Repeat the entries in full. Each line must match exactly.

# # # #

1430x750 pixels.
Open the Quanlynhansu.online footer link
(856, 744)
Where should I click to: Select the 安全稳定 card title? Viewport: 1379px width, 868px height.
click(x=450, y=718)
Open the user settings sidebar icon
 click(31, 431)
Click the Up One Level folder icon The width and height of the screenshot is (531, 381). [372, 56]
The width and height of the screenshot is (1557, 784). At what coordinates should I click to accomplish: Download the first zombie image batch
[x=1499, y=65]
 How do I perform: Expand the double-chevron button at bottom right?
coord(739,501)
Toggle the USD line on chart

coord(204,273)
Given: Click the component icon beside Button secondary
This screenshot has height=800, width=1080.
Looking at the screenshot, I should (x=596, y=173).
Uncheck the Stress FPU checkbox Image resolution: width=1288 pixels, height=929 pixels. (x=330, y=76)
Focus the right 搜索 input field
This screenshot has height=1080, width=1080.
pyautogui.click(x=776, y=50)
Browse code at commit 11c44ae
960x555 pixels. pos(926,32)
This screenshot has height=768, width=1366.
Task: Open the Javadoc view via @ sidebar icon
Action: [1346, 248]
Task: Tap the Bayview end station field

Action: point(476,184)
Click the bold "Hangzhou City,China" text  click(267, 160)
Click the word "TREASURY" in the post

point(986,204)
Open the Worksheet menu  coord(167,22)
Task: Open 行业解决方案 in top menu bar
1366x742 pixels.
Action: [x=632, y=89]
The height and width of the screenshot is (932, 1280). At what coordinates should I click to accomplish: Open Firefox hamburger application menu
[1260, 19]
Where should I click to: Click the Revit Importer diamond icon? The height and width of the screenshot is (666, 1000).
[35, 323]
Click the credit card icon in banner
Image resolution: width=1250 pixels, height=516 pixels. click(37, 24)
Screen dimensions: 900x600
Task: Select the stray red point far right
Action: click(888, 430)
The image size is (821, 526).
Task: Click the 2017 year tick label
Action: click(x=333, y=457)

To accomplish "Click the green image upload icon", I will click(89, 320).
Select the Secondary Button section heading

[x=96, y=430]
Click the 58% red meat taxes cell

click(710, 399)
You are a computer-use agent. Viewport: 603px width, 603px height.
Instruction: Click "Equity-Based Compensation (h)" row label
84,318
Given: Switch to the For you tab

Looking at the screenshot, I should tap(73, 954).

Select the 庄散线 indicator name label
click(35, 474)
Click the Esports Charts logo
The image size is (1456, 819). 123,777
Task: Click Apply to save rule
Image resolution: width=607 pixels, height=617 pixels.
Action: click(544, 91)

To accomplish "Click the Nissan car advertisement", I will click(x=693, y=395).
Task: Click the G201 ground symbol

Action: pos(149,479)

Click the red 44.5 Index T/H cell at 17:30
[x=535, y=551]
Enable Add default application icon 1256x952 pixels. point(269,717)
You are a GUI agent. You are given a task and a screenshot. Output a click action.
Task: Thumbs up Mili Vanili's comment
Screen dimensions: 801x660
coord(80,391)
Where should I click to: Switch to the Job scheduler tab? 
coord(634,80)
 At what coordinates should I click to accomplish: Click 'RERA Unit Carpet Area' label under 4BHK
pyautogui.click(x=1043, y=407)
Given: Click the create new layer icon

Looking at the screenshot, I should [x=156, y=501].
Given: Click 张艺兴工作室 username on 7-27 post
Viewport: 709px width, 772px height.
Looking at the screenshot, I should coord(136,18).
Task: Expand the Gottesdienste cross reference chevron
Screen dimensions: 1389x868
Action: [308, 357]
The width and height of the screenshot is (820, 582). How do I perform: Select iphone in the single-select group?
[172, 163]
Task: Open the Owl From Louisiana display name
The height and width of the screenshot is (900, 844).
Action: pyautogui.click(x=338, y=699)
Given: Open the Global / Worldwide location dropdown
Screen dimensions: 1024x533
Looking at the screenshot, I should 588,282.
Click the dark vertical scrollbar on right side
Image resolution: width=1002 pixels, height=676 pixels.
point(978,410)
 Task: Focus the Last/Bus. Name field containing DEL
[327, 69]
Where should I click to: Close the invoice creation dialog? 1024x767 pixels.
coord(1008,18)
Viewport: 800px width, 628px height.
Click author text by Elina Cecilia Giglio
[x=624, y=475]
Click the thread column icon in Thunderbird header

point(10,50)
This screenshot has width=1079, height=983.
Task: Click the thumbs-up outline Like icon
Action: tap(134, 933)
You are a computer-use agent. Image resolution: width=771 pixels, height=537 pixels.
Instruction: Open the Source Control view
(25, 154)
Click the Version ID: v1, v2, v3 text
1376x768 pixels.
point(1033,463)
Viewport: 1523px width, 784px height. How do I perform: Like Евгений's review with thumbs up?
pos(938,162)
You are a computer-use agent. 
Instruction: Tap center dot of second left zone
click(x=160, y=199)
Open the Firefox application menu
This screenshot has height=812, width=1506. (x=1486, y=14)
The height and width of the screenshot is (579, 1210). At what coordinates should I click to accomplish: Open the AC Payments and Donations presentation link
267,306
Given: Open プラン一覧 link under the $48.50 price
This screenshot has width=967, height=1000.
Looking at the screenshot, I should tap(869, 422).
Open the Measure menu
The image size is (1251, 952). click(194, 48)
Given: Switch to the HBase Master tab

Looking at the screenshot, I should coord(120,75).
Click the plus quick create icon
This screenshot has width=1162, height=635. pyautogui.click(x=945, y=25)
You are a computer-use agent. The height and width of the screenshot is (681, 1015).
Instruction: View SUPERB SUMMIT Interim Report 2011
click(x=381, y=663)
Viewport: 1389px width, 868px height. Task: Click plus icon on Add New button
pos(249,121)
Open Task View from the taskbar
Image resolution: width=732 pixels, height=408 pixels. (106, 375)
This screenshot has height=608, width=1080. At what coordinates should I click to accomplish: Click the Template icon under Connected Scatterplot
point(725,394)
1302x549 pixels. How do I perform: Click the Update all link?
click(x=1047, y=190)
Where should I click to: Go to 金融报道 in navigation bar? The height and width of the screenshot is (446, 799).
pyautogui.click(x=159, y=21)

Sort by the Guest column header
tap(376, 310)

# # # #

Answer to this problem:
1430x750 pixels.
Open the Quanlynhansu.online footer link
(856, 744)
Where should I click to: Select the 安全稳定 card title? Viewport: 1379px width, 868px height.
click(x=450, y=718)
Open the user settings sidebar icon
 click(31, 431)
Click the Up One Level folder icon The width and height of the screenshot is (531, 381). [372, 56]
The width and height of the screenshot is (1557, 784). At what coordinates should I click to accomplish: Download the first zombie image batch
[x=1499, y=65]
 How do I perform: Expand the double-chevron button at bottom right?
coord(739,501)
Toggle the USD line on chart

coord(204,273)
Given: Click the component icon beside Button secondary
This screenshot has height=800, width=1080.
Looking at the screenshot, I should (x=596, y=173).
Uncheck the Stress FPU checkbox Image resolution: width=1288 pixels, height=929 pixels. (x=330, y=76)
Focus the right 搜索 input field
This screenshot has height=1080, width=1080.
pyautogui.click(x=776, y=50)
Browse code at commit 11c44ae
960x555 pixels. pos(926,32)
This screenshot has height=768, width=1366.
Task: Open the Javadoc view via @ sidebar icon
Action: [1346, 248]
Task: Tap the Bayview end station field

Action: point(476,184)
Click the bold "Hangzhou City,China" text  click(267, 160)
Click the word "TREASURY" in the post

point(986,204)
Open the Worksheet menu  coord(167,22)
Task: Open 行业解决方案 in top menu bar
1366x742 pixels.
Action: [x=632, y=89]
The height and width of the screenshot is (932, 1280). At what coordinates should I click to accomplish: Open Firefox hamburger application menu
[1260, 19]
Where should I click to: Click the Revit Importer diamond icon? The height and width of the screenshot is (666, 1000).
[35, 323]
Click the credit card icon in banner
Image resolution: width=1250 pixels, height=516 pixels. click(37, 24)
Screen dimensions: 900x600
Task: Select the stray red point far right
Action: click(888, 430)
The image size is (821, 526).
Task: Click the 2017 year tick label
Action: click(x=333, y=457)

To accomplish "Click the green image upload icon", I will click(89, 320).
Select the Secondary Button section heading

[x=96, y=430]
Click the 58% red meat taxes cell

click(710, 399)
You are a computer-use agent. Viewport: 603px width, 603px height.
Instruction: Click "Equity-Based Compensation (h)" row label
84,318
Given: Switch to the For you tab

Looking at the screenshot, I should tap(73, 954).

Select the 庄散线 indicator name label
click(35, 474)
Click the Esports Charts logo
The image size is (1456, 819). 123,777
Task: Click Apply to save rule
Image resolution: width=607 pixels, height=617 pixels.
Action: click(544, 91)

To accomplish "Click the Nissan car advertisement", I will click(x=693, y=395).
Task: Click the G201 ground symbol

Action: pos(149,479)

Click the red 44.5 Index T/H cell at 17:30
[x=535, y=551]
Enable Add default application icon 1256x952 pixels. point(269,717)
You are a GUI agent. You are given a task and a screenshot. Output a click action.
Task: Thumbs up Mili Vanili's comment
Screen dimensions: 801x660
coord(80,391)
Where should I click to: Switch to the Job scheduler tab? 
coord(634,80)
 At what coordinates should I click to accomplish: Click 'RERA Unit Carpet Area' label under 4BHK
pyautogui.click(x=1043, y=407)
Given: Click the create new layer icon

Looking at the screenshot, I should [x=156, y=501].
Given: Click 张艺兴工作室 username on 7-27 post
Viewport: 709px width, 772px height.
Looking at the screenshot, I should coord(136,18).
Task: Expand the Gottesdienste cross reference chevron
Screen dimensions: 1389x868
Action: [308, 357]
The width and height of the screenshot is (820, 582). How do I perform: Select iphone in the single-select group?
[172, 163]
Task: Open the Owl From Louisiana display name
The height and width of the screenshot is (900, 844).
Action: pyautogui.click(x=338, y=699)
Given: Open the Global / Worldwide location dropdown
Screen dimensions: 1024x533
Looking at the screenshot, I should 588,282.
Click the dark vertical scrollbar on right side
Image resolution: width=1002 pixels, height=676 pixels.
point(978,410)
 Task: Focus the Last/Bus. Name field containing DEL
[327, 69]
Where should I click to: Close the invoice creation dialog? 1024x767 pixels.
coord(1008,18)
Viewport: 800px width, 628px height.
Click author text by Elina Cecilia Giglio
[x=624, y=475]
Click the thread column icon in Thunderbird header

point(10,50)
This screenshot has width=1079, height=983.
Task: Click the thumbs-up outline Like icon
Action: tap(134, 933)
You are a computer-use agent. Image resolution: width=771 pixels, height=537 pixels.
Instruction: Open the Source Control view
(25, 154)
Click the Version ID: v1, v2, v3 text
1376x768 pixels.
point(1033,463)
Viewport: 1523px width, 784px height. How do I perform: Like Евгений's review with thumbs up?
pos(938,162)
You are a computer-use agent. 
Instruction: Tap center dot of second left zone
click(x=160, y=199)
Open the Firefox application menu
This screenshot has height=812, width=1506. (x=1486, y=14)
The height and width of the screenshot is (579, 1210). At what coordinates should I click to accomplish: Open the AC Payments and Donations presentation link
267,306
Given: Open プラン一覧 link under the $48.50 price
This screenshot has width=967, height=1000.
Looking at the screenshot, I should tap(869, 422).
Open the Measure menu
The image size is (1251, 952). click(194, 48)
Given: Switch to the HBase Master tab

Looking at the screenshot, I should coord(120,75).
Click the plus quick create icon
This screenshot has width=1162, height=635. pyautogui.click(x=945, y=25)
You are a computer-use agent. The height and width of the screenshot is (681, 1015).
Instruction: View SUPERB SUMMIT Interim Report 2011
click(x=381, y=663)
Viewport: 1389px width, 868px height. Task: Click plus icon on Add New button
pos(249,121)
Open Task View from the taskbar
Image resolution: width=732 pixels, height=408 pixels. (106, 375)
This screenshot has height=608, width=1080. At what coordinates should I click to accomplish: Click the Template icon under Connected Scatterplot
point(725,394)
1302x549 pixels. How do I perform: Click the Update all link?
click(x=1047, y=190)
Where should I click to: Go to 金融报道 in navigation bar? The height and width of the screenshot is (446, 799).
pyautogui.click(x=159, y=21)

Sort by the Guest column header
tap(376, 310)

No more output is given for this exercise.